# WHAT THE TASK ASKS
All the entries that follow are to be returned exactly.

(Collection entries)
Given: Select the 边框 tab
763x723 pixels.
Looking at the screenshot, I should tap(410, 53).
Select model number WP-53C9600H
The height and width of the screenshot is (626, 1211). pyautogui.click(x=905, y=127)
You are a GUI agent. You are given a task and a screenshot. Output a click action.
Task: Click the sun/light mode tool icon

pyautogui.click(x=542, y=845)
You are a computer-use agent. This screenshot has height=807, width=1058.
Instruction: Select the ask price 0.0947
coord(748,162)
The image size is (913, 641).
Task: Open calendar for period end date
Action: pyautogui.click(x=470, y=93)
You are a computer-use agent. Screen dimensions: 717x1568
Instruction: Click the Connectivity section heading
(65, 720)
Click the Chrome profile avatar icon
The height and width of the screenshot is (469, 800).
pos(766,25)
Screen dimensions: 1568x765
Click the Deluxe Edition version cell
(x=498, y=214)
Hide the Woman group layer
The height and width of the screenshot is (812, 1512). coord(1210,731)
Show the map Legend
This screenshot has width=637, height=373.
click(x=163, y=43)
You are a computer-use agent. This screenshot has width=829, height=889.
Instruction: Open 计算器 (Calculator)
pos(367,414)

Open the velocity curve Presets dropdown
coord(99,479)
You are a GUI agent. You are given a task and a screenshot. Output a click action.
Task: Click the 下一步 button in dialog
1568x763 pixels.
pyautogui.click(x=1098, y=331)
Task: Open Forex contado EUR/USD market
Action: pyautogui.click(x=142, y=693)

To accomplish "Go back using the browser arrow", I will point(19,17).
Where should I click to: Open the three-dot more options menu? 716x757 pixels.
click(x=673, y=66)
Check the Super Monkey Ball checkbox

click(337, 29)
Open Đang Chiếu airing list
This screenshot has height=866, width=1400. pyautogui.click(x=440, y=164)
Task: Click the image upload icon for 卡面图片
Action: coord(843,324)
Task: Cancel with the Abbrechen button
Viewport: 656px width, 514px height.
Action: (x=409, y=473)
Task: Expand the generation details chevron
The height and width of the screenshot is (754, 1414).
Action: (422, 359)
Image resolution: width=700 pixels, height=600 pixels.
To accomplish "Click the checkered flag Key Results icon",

# TASK SOLUTION
Given: Select the 边框 tab
763x723 pixels.
Looking at the screenshot, I should tap(410, 53).
Select model number WP-53C9600H
The height and width of the screenshot is (626, 1211). pyautogui.click(x=905, y=127)
You are a GUI agent. You are given a task and a screenshot. Output a click action.
Task: Click the sun/light mode tool icon

pyautogui.click(x=542, y=845)
You are a computer-use agent. This screenshot has height=807, width=1058.
Instruction: Select the ask price 0.0947
coord(748,162)
The image size is (913, 641).
Task: Open calendar for period end date
Action: pyautogui.click(x=470, y=93)
You are a computer-use agent. Screen dimensions: 717x1568
Instruction: Click the Connectivity section heading
(65, 720)
Click the Chrome profile avatar icon
The height and width of the screenshot is (469, 800).
pos(766,25)
Screen dimensions: 1568x765
Click the Deluxe Edition version cell
(x=498, y=214)
Hide the Woman group layer
The height and width of the screenshot is (812, 1512). coord(1210,731)
Show the map Legend
This screenshot has width=637, height=373.
click(x=163, y=43)
You are a computer-use agent. This screenshot has width=829, height=889.
Instruction: Open 计算器 (Calculator)
pos(367,414)

Open the velocity curve Presets dropdown
coord(99,479)
You are a GUI agent. You are given a task and a screenshot. Output a click action.
Task: Click the 下一步 button in dialog
1568x763 pixels.
pyautogui.click(x=1098, y=331)
Task: Open Forex contado EUR/USD market
Action: pyautogui.click(x=142, y=693)

To accomplish "Go back using the browser arrow", I will point(19,17).
Where should I click to: Open the three-dot more options menu? 716x757 pixels.
click(x=673, y=66)
Check the Super Monkey Ball checkbox

click(337, 29)
Open Đang Chiếu airing list
This screenshot has height=866, width=1400. pyautogui.click(x=440, y=164)
Task: Click the image upload icon for 卡面图片
Action: coord(843,324)
Task: Cancel with the Abbrechen button
Viewport: 656px width, 514px height.
Action: (x=409, y=473)
Task: Expand the generation details chevron
The height and width of the screenshot is (754, 1414).
Action: (422, 359)
Image resolution: width=700 pixels, height=600 pixels.
To accomplish "Click the checkered flag Key Results icon",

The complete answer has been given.